The patent is too vague… we do not know exactly what is being withdrawn from the public domain – Scopel
Patent pushes prices up
The importance of the entry of generic versions of daclatastavir in the market lies in the potential price reduction.
The price paid by Brazil on the last purchase it made was $1,730 for a full course of treatment. In Egypt, where there are generic versions, the same treatment costs $22.50. Even in countries where there are no generics, BMS charges much lower prices. For example in Myanmar, the full treatment costs $354. In Brazil, BMS offered a significant discount in July 2018, lowering the price of the treatment to US $630, but after the patent was granted, it went back up to charging US $1,730.
Between $22 and $1,730. The difference an unmerited patent can have on price.
Daclatasvir is used in combination with the drug sofosbuvir. According to the World Health Organization (WHO), this option is commonly used in middle- and low-income countries. Since 2018, based on several available evidences, it is now considered a pangenotypic regimen, that is, it can be used for all variations or disease ‘types’.
High price eradicates choice
Between 2015 and 2017, sofosbuvir/daclatasvir (SOF/DCV) was the treatment acquired by Brazil’s health system, Sistema Único de Saúde (SUS). In 2018, 15,000 treatments were also purchased in an emergency.

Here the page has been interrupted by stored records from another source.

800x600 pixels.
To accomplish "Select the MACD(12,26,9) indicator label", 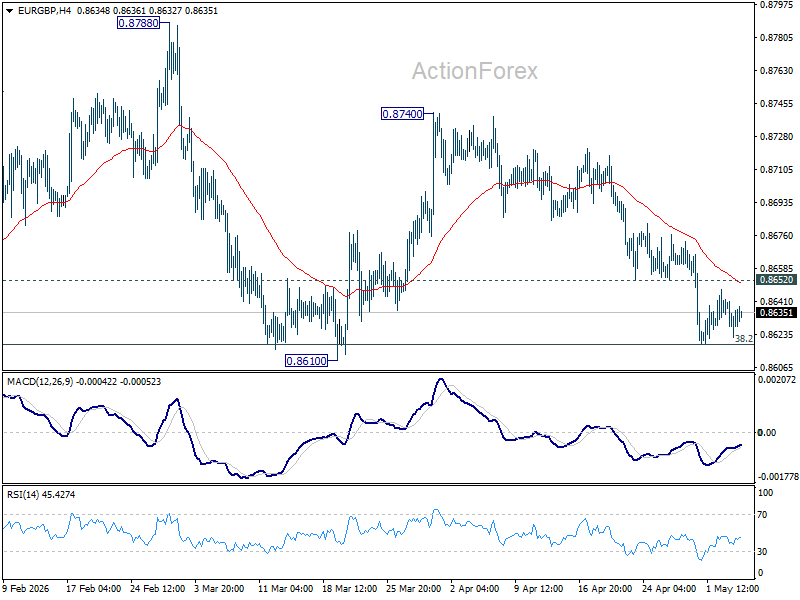I will (40, 382).
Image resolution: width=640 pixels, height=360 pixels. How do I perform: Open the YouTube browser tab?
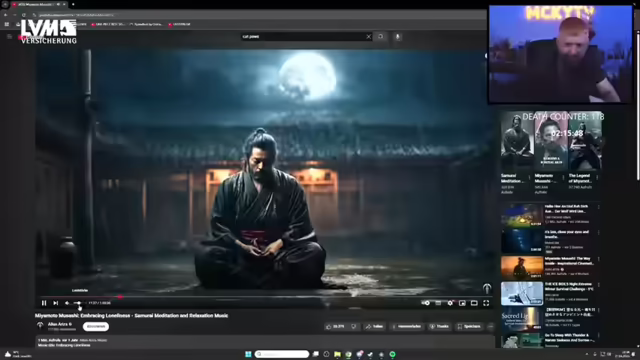(38, 4)
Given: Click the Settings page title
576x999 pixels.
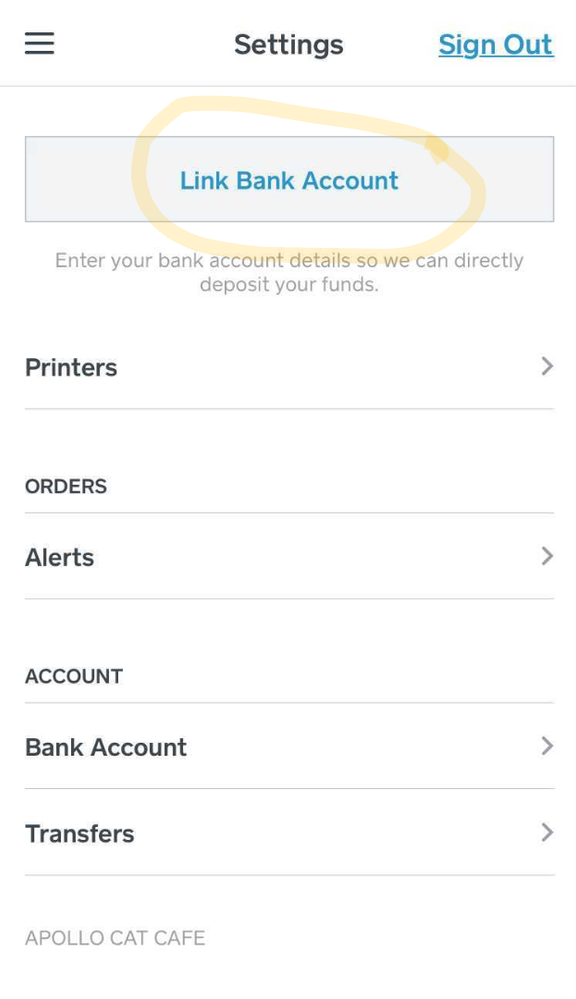Looking at the screenshot, I should pyautogui.click(x=289, y=45).
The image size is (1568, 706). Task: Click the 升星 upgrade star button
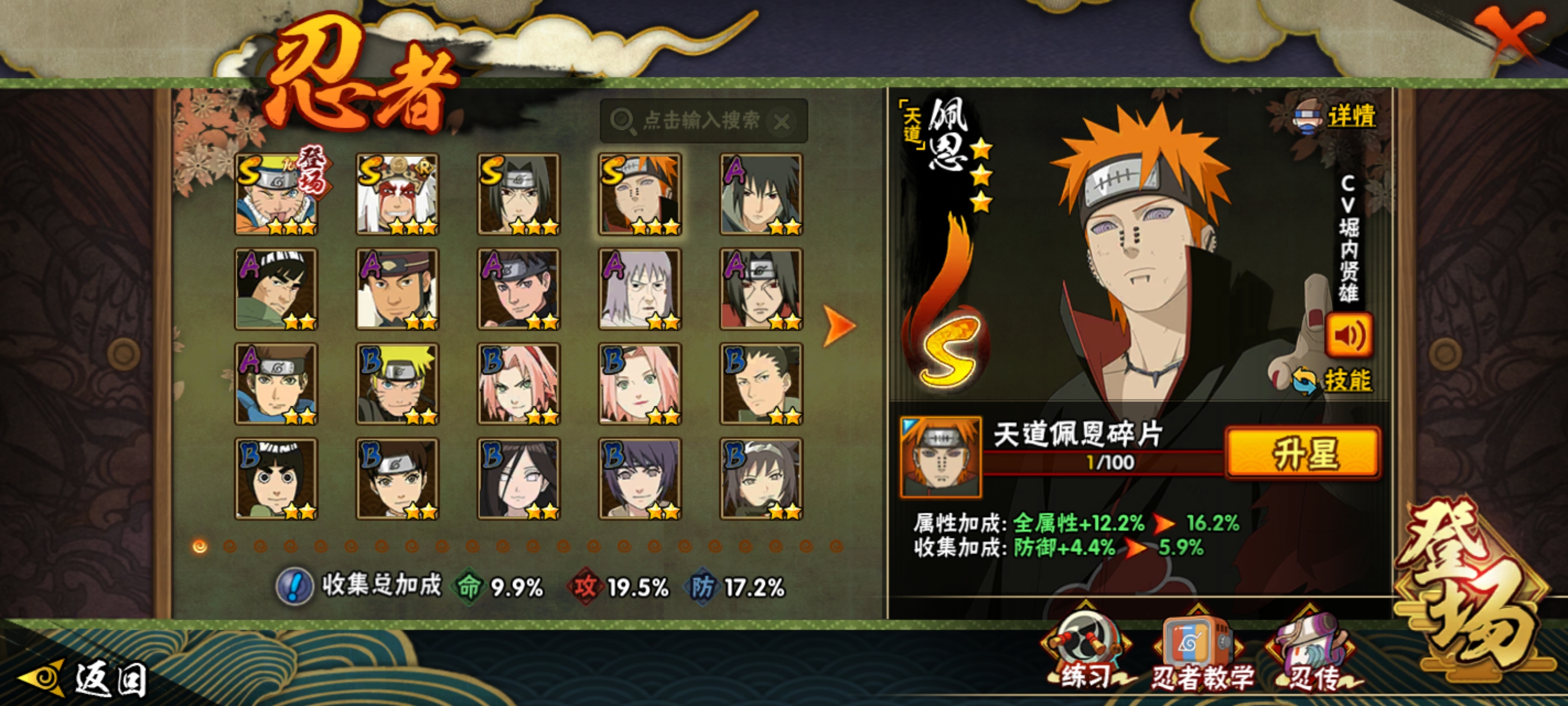pos(1303,453)
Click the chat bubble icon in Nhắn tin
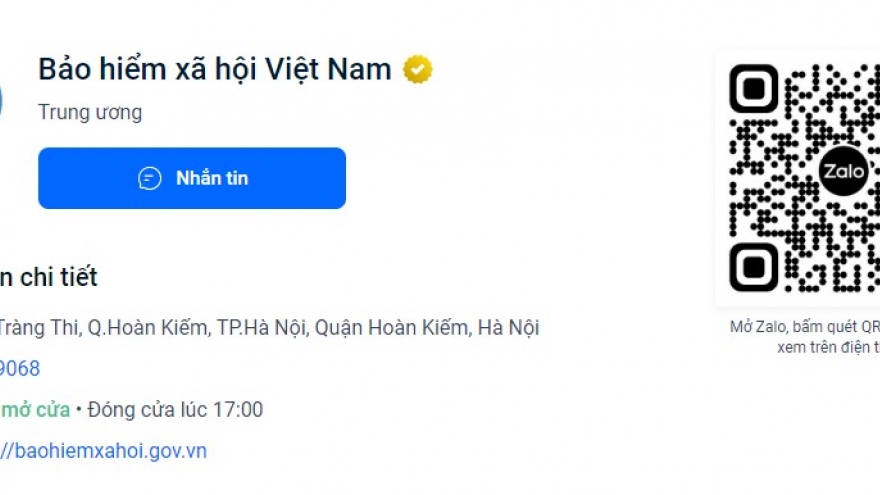 point(150,179)
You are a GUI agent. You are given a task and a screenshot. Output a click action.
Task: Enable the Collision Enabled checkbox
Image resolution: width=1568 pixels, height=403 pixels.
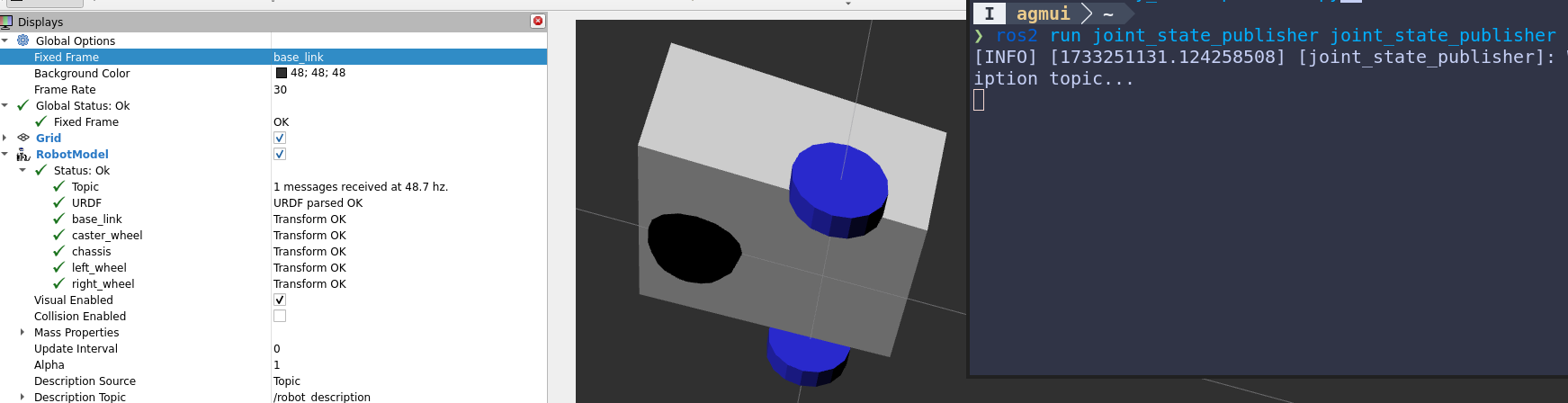[280, 316]
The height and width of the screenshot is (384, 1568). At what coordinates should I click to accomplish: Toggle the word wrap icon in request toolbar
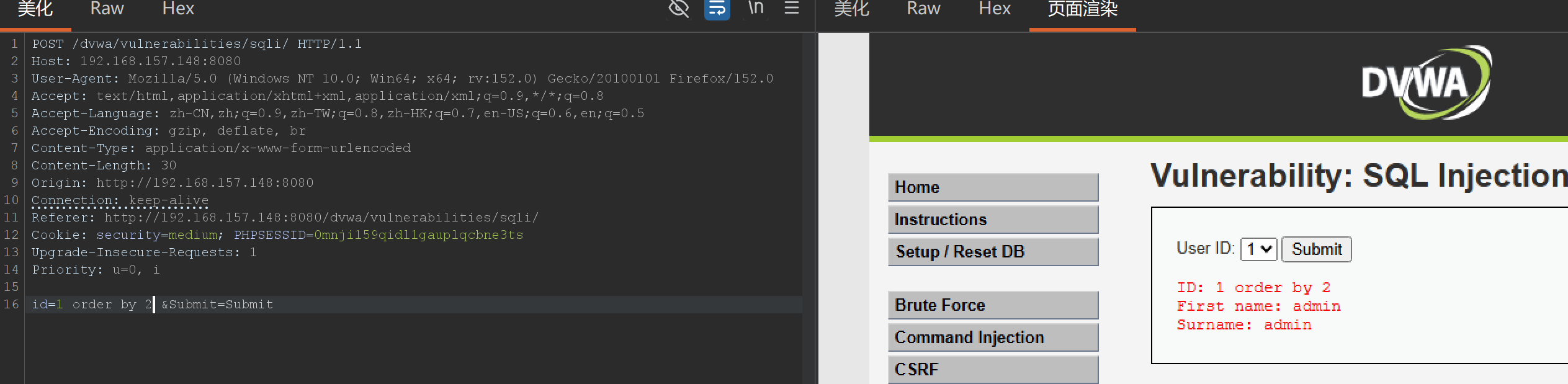click(x=717, y=9)
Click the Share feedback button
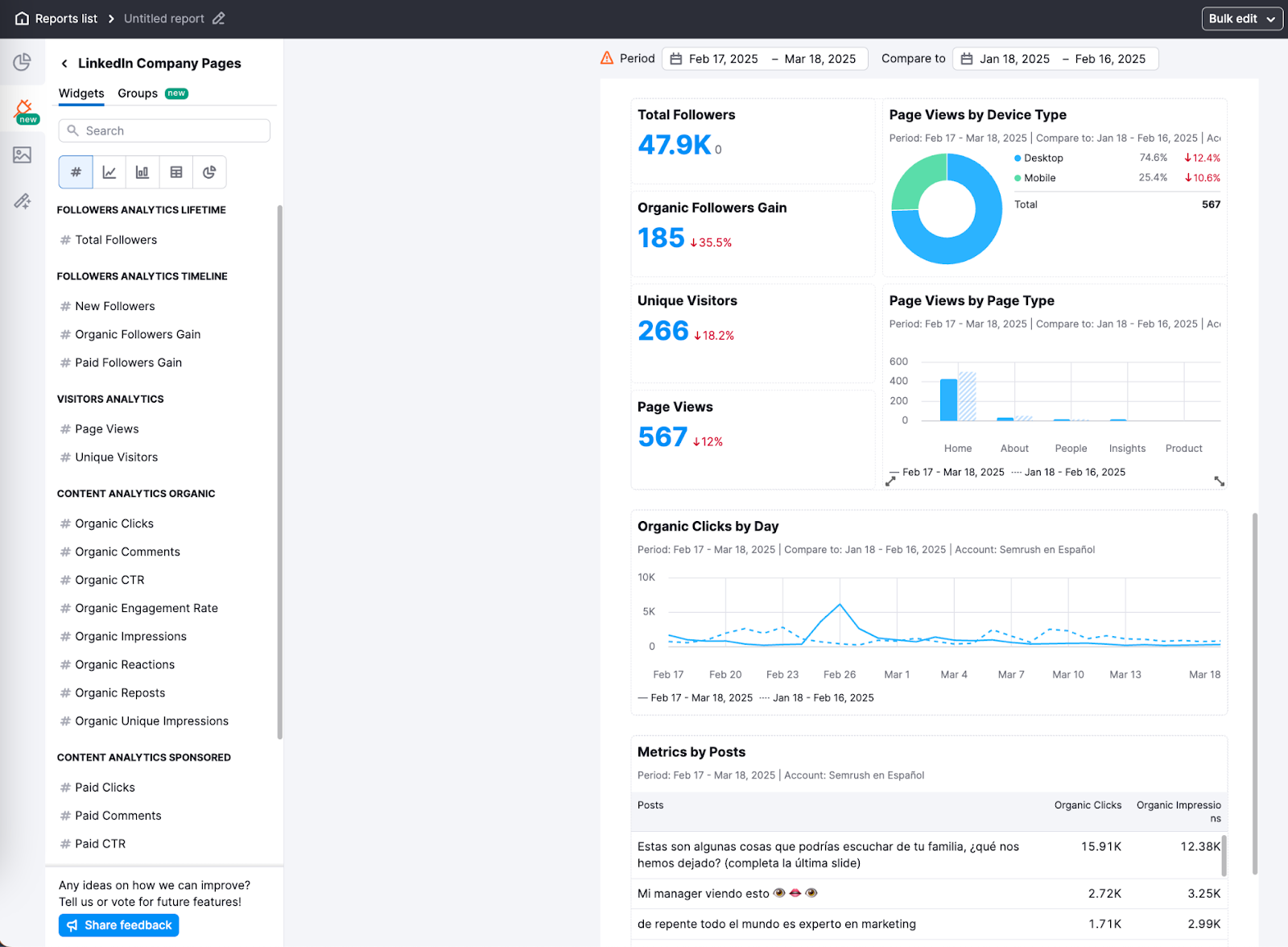The width and height of the screenshot is (1288, 947). pyautogui.click(x=118, y=924)
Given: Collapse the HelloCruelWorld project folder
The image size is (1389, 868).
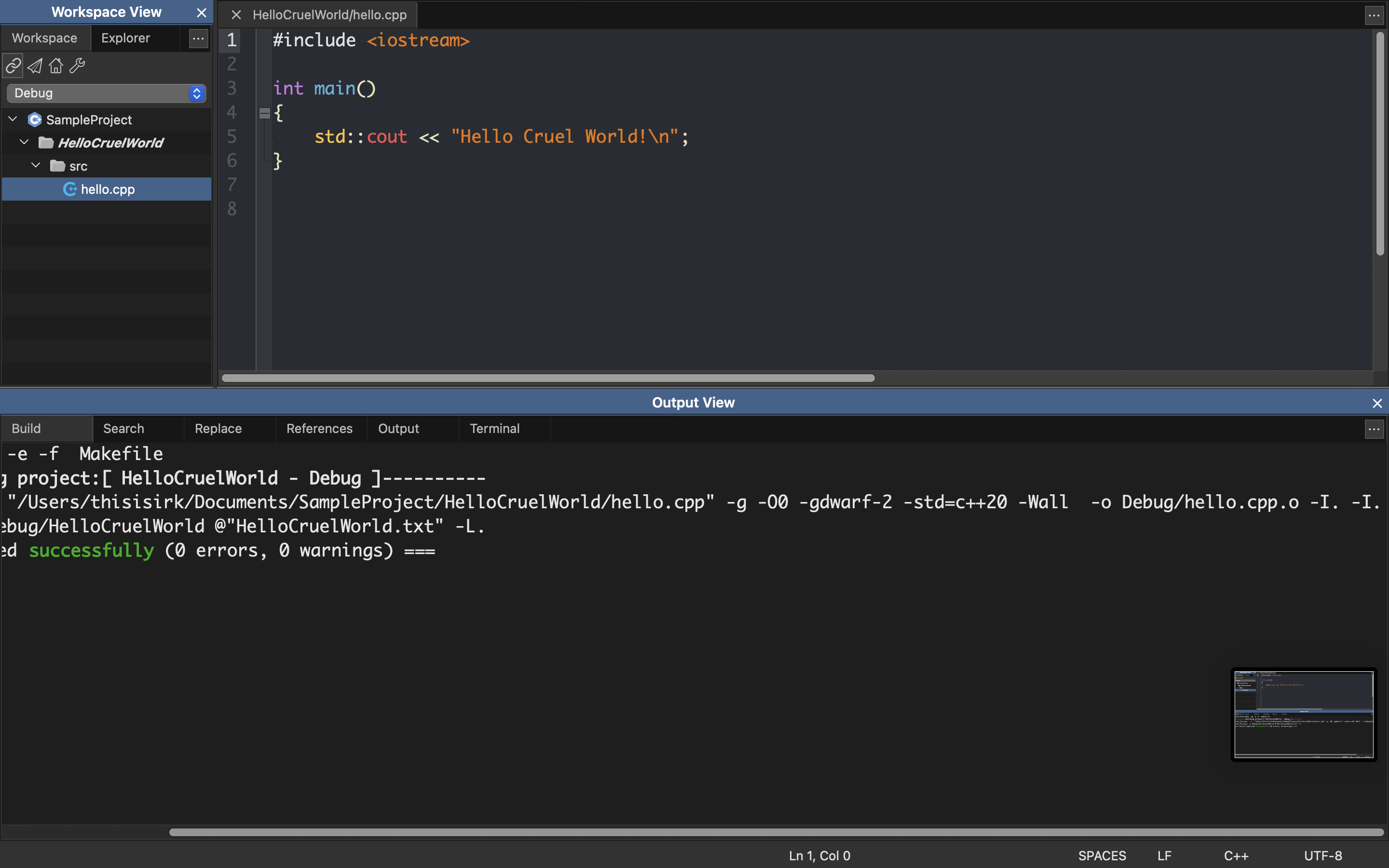Looking at the screenshot, I should [x=24, y=142].
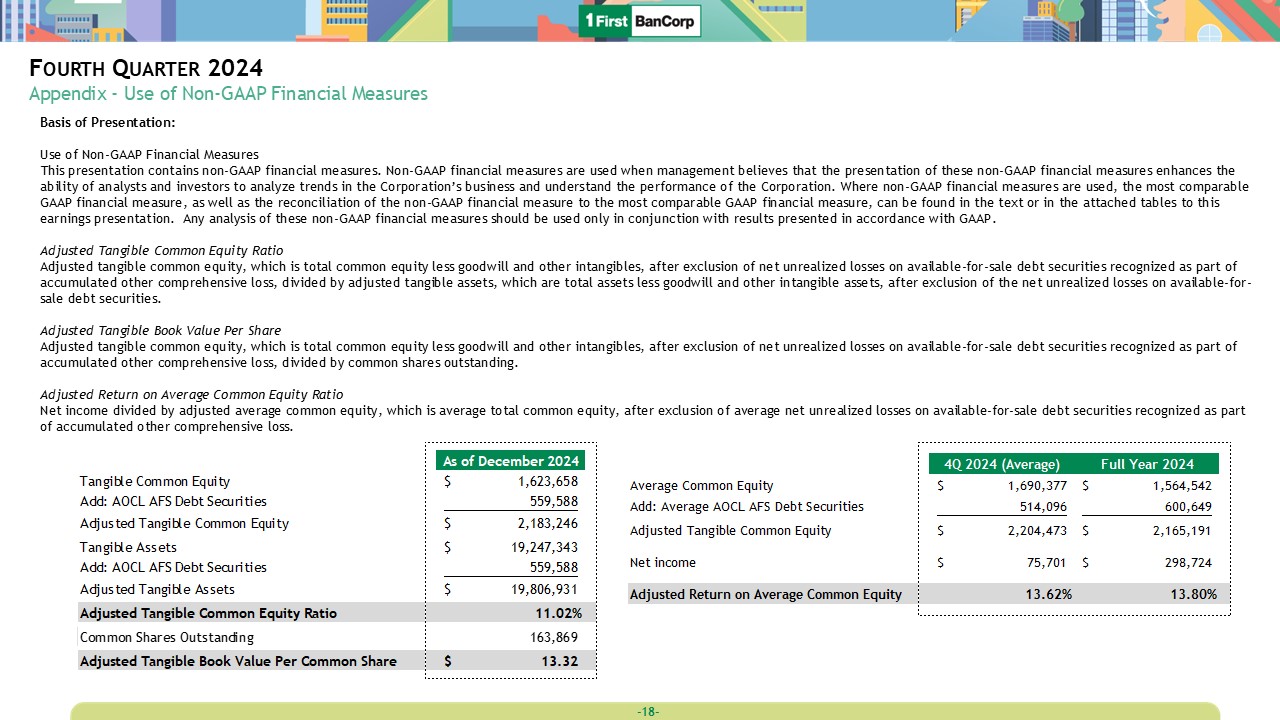1280x720 pixels.
Task: Click the Net income row label
Action: pos(662,563)
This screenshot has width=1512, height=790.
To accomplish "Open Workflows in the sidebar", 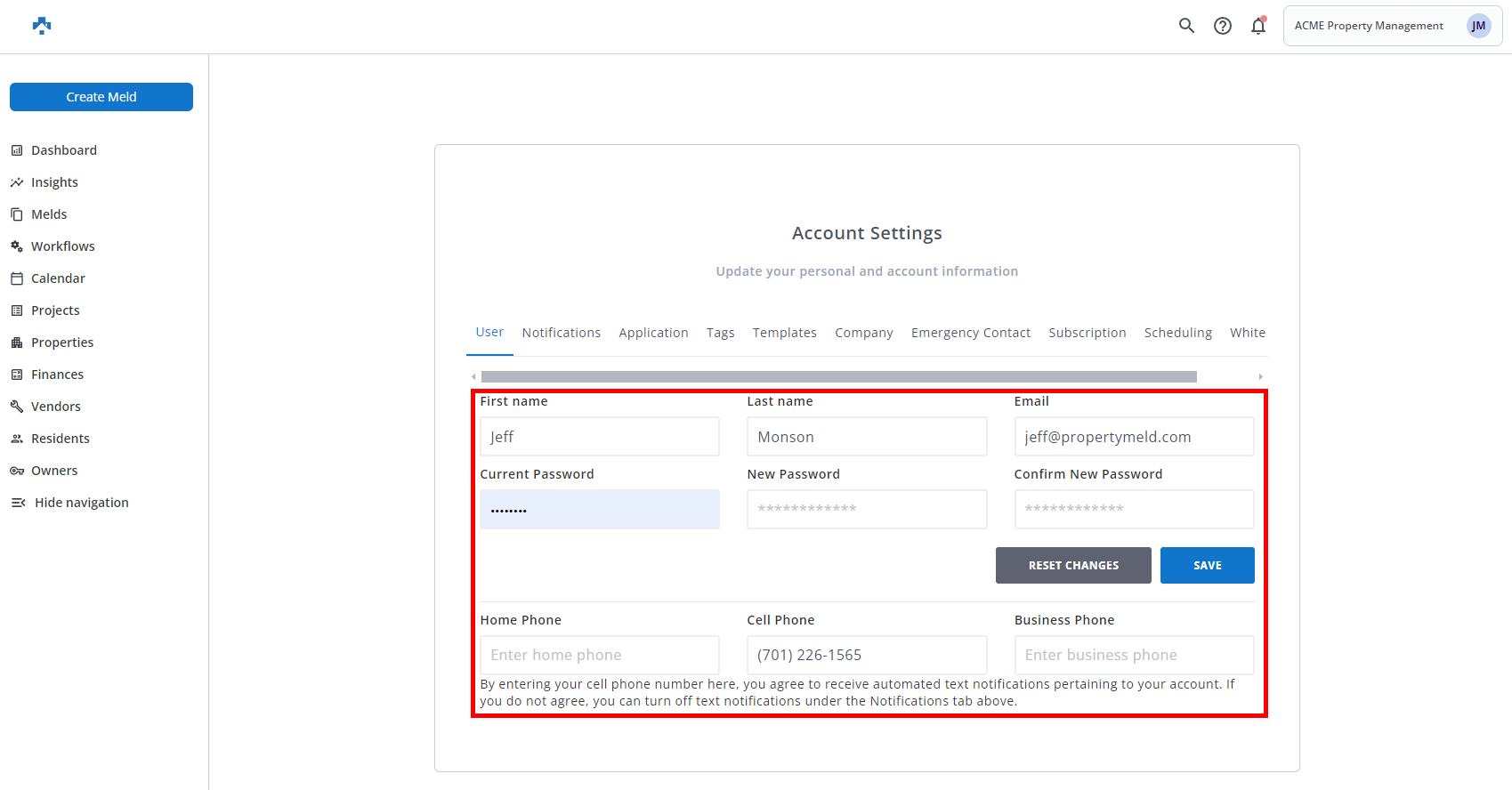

In 2019, however, the cheapest option was the combination sofosbuvir/velpatasvir (SOF/VEL), also pangenotypic. The discontinuation of the purchase of SOF/DCV is directly associated to BMS’ price increase. If BMS maintained the price charged in July 2018, the combination of SOF/DCV would have been purchased at a lower price than the combination SOF/VEL. A national company entered the market with a generic version of SOF, participating in the public tender, offering prices lower than the brand-name drug.
About 15,000 patients are currently receiving SOF/DCV-based treatment and face difficulties with distribution. BMS is delivering the product in four shipments that continue until May. Some of these shipments contain products with dates close to expiration.
“BMS gives clear signs that it is committing what I would describe as patent abuse, backed by its newly acquired patent. In 2018, it put an absurd price increase in place, which jeopardises access to treatment. We are filing this post-grant opposition to fight back against these abuses and prevent it from happening again,” explains Pedro Villardi, GTPI coordinator.